Government transparency advocates say they don’t buy such claims.
“We feel that governments in general should be more open with the information that’s coming out,” said Ian Bron, a project co-ordinator with the newly formed Canadian COVID-19 Accountability Group.
“Many Canadians don’t know where the hot spots are. And that’s the kind of information that citizens should have in order to make informed decisions about where to go and where to go afterwards. For example, if you’re going to visit a loved one in a long-term care facility.”
Bron acknowledged that governments have been forced to improvise during the crisis but said that shouldn’t be an excuse for obscuring information that could be ultimately useful for public health.
“It’s a little too easy to say we’re in the middle of an emergency so we can’t do anything right now. That doesn’t mean you can’t start taking steps in the right direction,” he said. In a new report, his group is calling for measures like federal and provincial COVID ombudspersons to help improve transparency.
U.S. produces ‘much better data than we do’
Bron points to American jurisdictions as a positive example for Canadian governments.
“Although it seems like a terrible mess in the States, they produce much better data than we do. They go to much greater levels of granularity,” he said.
There are worries about the consequences of too little information as the COVID outbreak grinds on. Morris pointed to a recent mass gathering in a Toronto park as evidence that the public might be at risk of losing the COVID plot.
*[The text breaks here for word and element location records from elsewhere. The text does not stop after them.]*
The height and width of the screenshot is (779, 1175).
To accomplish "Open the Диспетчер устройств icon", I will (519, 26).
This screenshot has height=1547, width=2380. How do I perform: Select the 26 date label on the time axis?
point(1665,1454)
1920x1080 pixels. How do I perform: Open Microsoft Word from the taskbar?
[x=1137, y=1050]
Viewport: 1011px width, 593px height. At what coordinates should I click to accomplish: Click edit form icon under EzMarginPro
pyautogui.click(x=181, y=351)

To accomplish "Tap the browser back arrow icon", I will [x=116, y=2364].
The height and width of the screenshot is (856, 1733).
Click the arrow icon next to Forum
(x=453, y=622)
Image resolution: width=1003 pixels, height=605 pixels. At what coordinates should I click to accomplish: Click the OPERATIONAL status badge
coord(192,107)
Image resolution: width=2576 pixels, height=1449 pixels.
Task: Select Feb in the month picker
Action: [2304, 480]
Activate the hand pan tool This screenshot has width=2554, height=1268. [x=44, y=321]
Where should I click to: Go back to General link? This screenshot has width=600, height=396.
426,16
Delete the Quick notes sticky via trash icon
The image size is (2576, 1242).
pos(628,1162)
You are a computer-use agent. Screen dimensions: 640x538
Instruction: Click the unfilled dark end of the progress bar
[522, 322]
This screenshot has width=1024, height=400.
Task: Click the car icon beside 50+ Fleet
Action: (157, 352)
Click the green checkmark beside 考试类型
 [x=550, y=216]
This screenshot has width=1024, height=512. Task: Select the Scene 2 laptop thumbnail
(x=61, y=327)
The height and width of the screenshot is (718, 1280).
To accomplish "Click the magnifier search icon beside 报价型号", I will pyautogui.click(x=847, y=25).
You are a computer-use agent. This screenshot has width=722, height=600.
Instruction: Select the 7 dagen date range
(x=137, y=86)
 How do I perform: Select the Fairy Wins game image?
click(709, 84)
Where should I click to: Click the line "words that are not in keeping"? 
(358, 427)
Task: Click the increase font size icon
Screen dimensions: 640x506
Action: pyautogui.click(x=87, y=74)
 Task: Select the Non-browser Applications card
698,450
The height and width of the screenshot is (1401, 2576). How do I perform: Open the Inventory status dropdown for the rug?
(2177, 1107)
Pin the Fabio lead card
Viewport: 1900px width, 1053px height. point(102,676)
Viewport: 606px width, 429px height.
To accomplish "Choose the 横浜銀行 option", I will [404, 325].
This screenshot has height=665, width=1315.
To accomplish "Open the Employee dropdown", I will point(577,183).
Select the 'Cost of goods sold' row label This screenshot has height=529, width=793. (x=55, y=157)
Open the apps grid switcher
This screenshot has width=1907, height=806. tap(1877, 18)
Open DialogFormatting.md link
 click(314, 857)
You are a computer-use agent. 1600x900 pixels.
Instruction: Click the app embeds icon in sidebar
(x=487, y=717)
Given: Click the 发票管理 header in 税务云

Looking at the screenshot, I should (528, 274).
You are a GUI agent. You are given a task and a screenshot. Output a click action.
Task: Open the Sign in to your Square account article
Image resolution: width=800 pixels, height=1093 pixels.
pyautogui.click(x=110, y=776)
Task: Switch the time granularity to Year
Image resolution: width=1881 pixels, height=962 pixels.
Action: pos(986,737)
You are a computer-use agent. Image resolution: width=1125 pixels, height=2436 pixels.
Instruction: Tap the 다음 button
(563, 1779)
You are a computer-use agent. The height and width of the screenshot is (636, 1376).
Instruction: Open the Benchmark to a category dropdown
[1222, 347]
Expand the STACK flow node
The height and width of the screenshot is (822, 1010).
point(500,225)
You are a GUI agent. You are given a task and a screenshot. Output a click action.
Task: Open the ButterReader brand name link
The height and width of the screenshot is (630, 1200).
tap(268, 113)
“Today, I’m not sure that the average citizen really understands why there’s a need to physically distance, self-isolate and [wear a] mask, and part of that relates to not having a clear [government] strategy,” he said. “I think if there were one overarching challenge that we haven’t overcome yet, it’s a clearer message.”
It’s an absence of illumination that threatens to leave an entire province groping around for a way forward.